Cuando Annie le escribe cartas a su hija, que está en un convento en ESPAÑA y no en Italia [¡malhayan los censores incautos!], lo hace por necesidad: porque no puede permitirse una llamada de teléfono y porque aún no existe interné. Quizás, en su caso, escribir cartas no tenga ningún elemento de originalidad y a nadie le parecerá que el esfuerzo invertido en hacerlo sea ocioso o que sea un tiempo robado a actividades más productivas. Siempre habrá, claro, algún ogro enemigo de las sanas relaciones paterno-filiales (y que probablemente trabaje en el Ministerio de Igualdad), pero ya saben que no me refiero a eso ahora mismo. Nadie concibe que Annie pueda comunicarse con su hija de una manera más «adecuada a su época».

Cuando un ciudadano con acceso a Internet del siglo XXI escribe cartas en lugar de escribir correos electrónicos (que, quizás de manera mucho más acertada de lo que sospechamos, nunca se han llamado «cartas electrónicas»), o de enviar «audios» por WhatsApp, está dedicando una cantidad de tiempo ingente a realizar una actividad seguramente necesaria, como es la de comunicarse con los seres queridos, pero de una manera totalmente inadecuada, totalmente ineficiente. Escribir una carta, claro, exige mucho tiempo: exige planificación, exige elegir un buen papel y un buen instrumento para escribir: muchas de las personas que escriben cartas no lo harían con el mismo bolígrafo de hacer la lista de la compra (otras sí y no hay ningún problema en ello). Exige adquirir un sobre, ese magnífico objeto que únicamente sirve para proteger y mantener juntas las, normalmente, varias hojas de que se compone una carta. Porque, en realidad, podríamos dejar una última hoja en blanco en el exterior para apuntar la dirección y pegarle el sello y graparlas todas; el sobre es una especie de artículo de lujo que sólo tiene una única finalidad, a diferencia de las hojas, que también pueden servir para abocetar los geranios del alféizar o para que García-Vao garrapatee el sermoncito de la semana.

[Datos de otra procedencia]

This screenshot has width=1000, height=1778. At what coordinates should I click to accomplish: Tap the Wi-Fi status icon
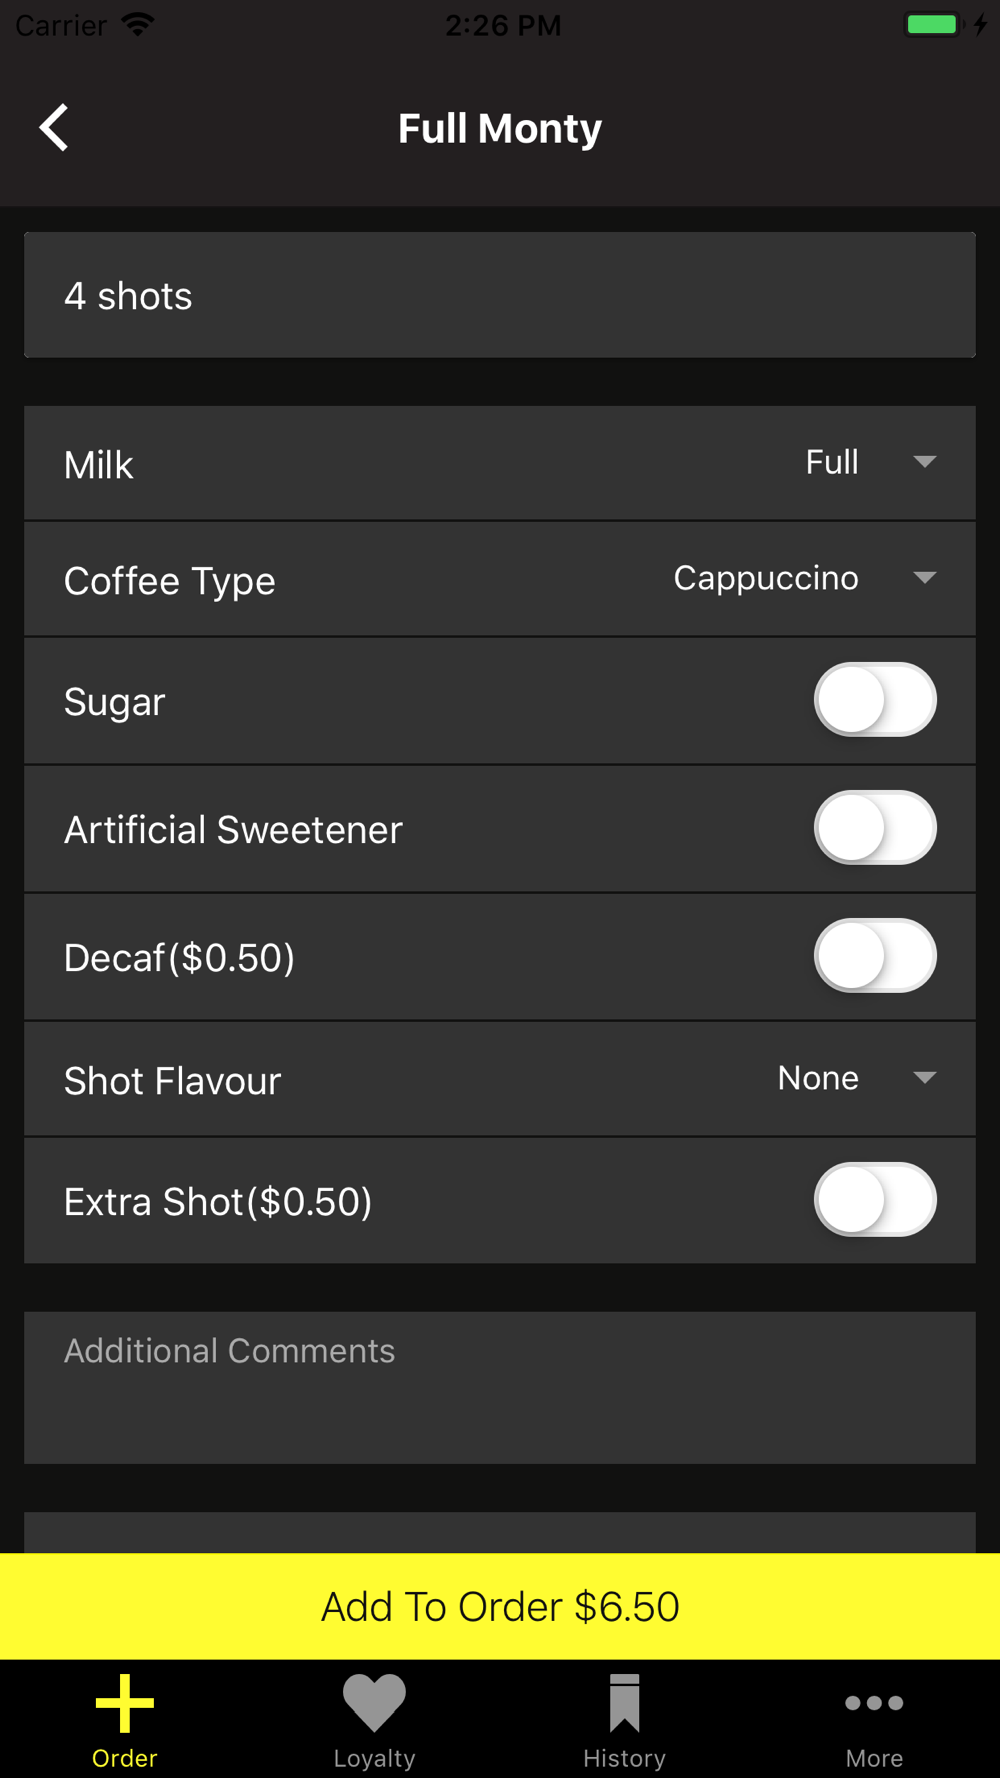tap(137, 24)
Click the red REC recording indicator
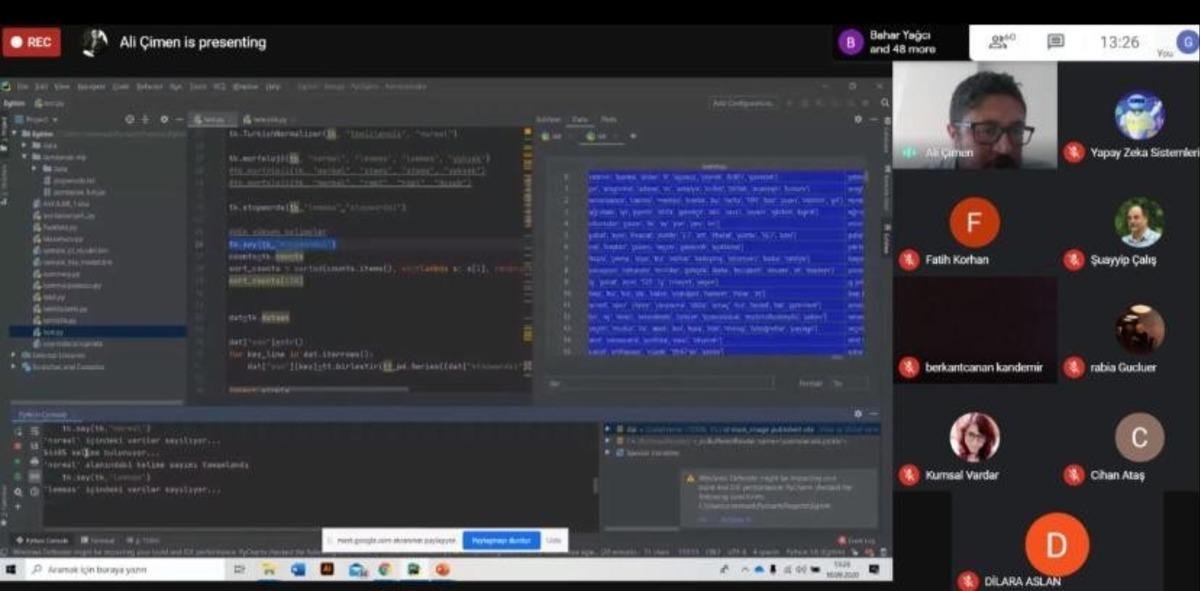 31,42
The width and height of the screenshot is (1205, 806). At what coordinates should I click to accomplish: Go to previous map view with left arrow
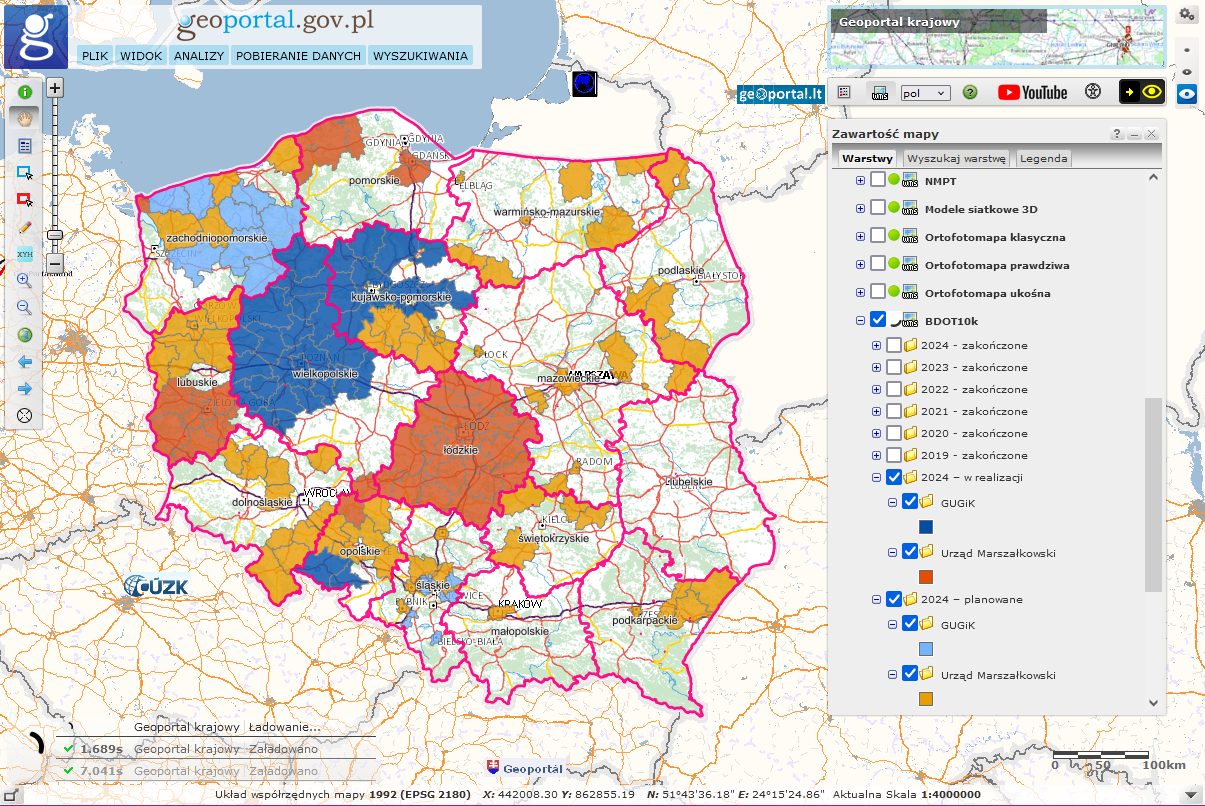(x=25, y=361)
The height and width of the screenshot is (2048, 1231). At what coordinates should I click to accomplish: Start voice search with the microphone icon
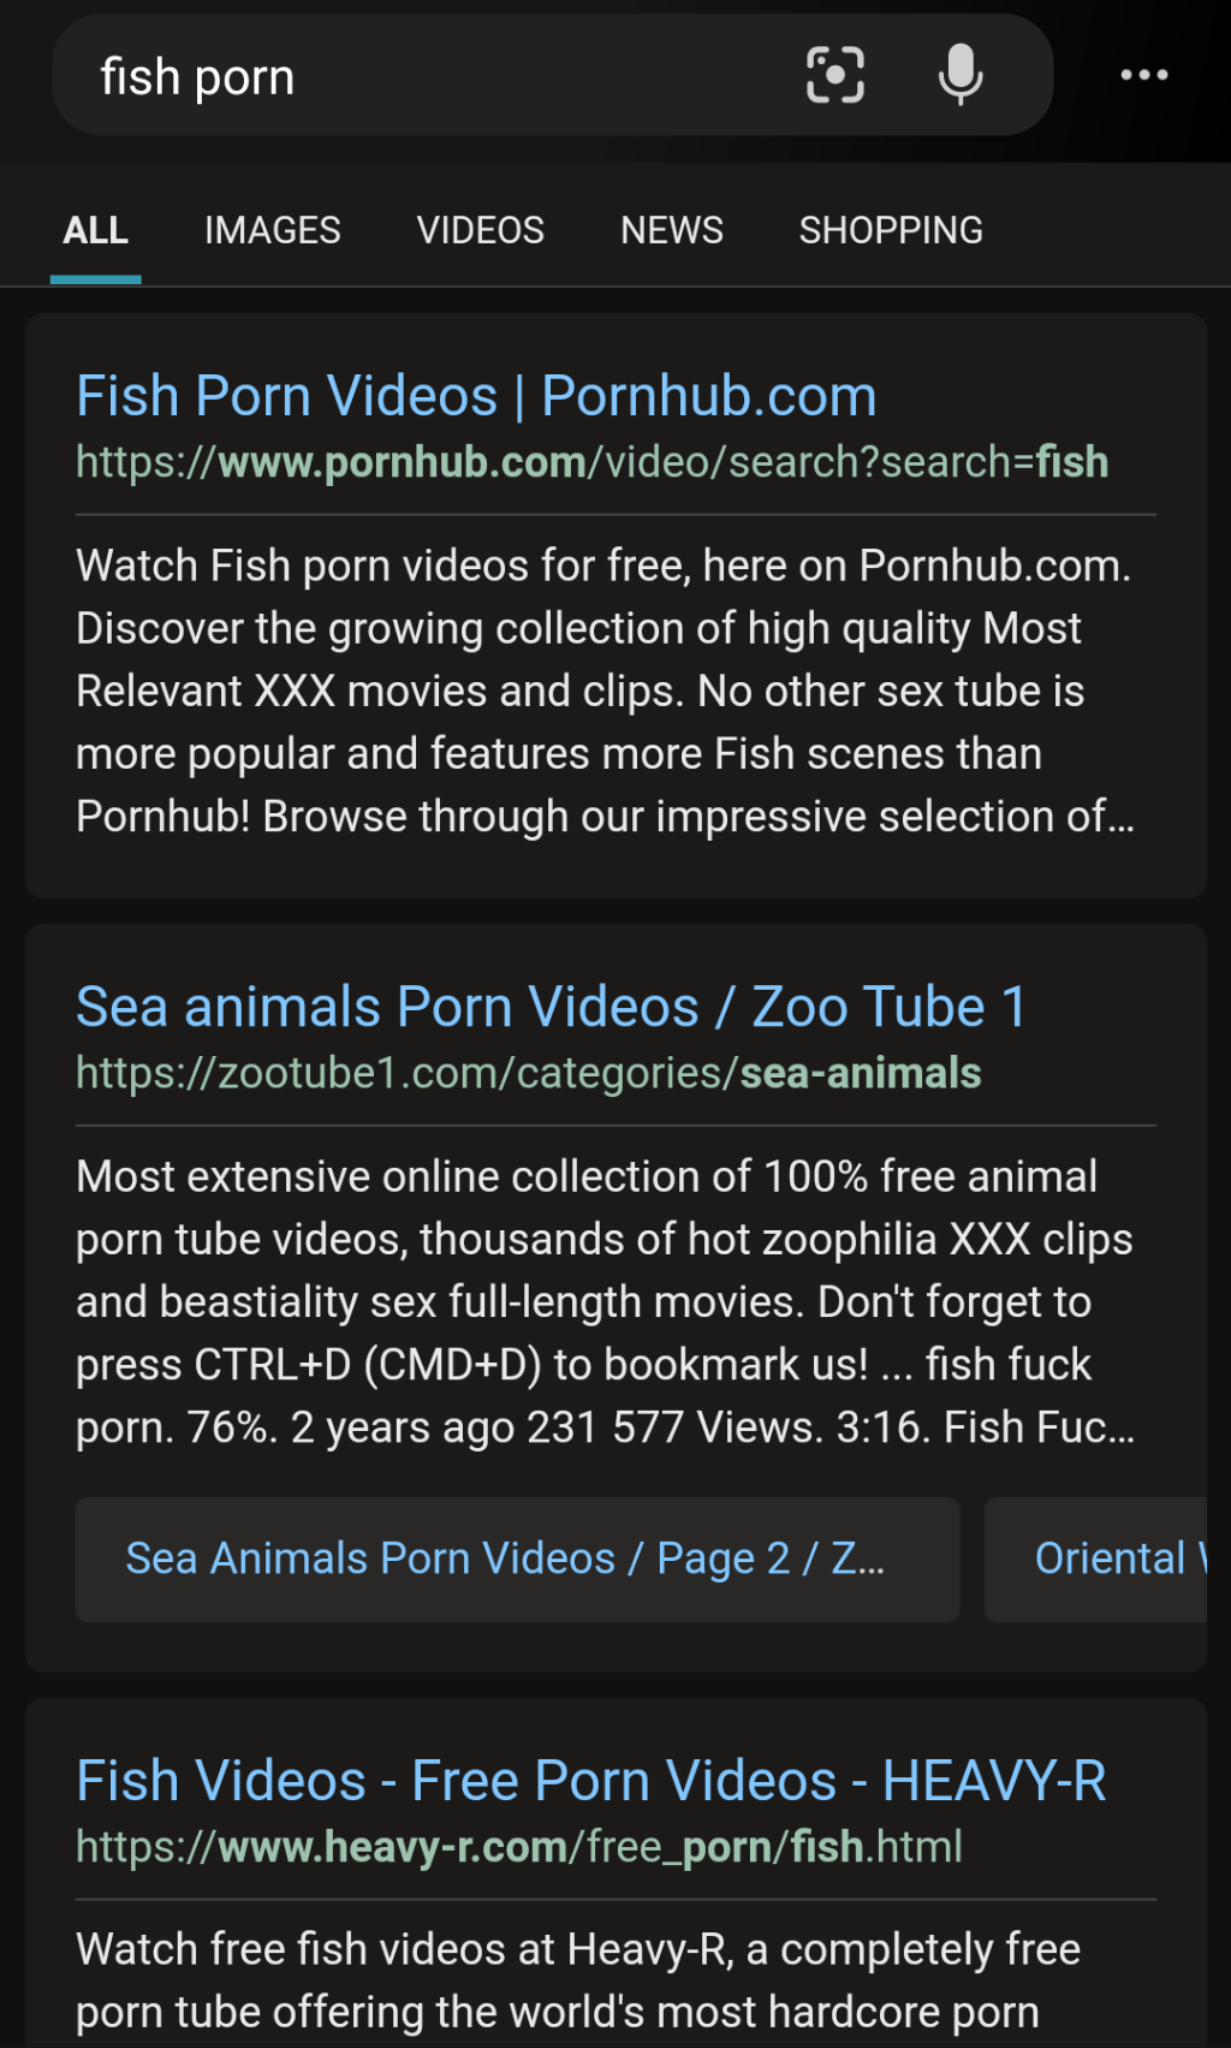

Los sobres, como las plegaderas y los apagavelas son inventos que nos facilitan una única y, en realidad, simplicísima tarea que podríamos ejecutar sin ellos sin mayores problemas. Comprenderán que me gusten: escribo unas cuartillas, las doblo cuidadosamente con una plegadera de hueso y las introduzco en un sobre, pues pretendo que un amigo reciba mis noticias sabiendo que le he dedicado, en mi ausencia física, algunos minutos más de los que me habría ocupado teclearle cuatro tonterías y un par de emoticonos. ¿Cómo no sentirse, tras tamaña pérdida de tiempo, como todo un Duque de Mantua?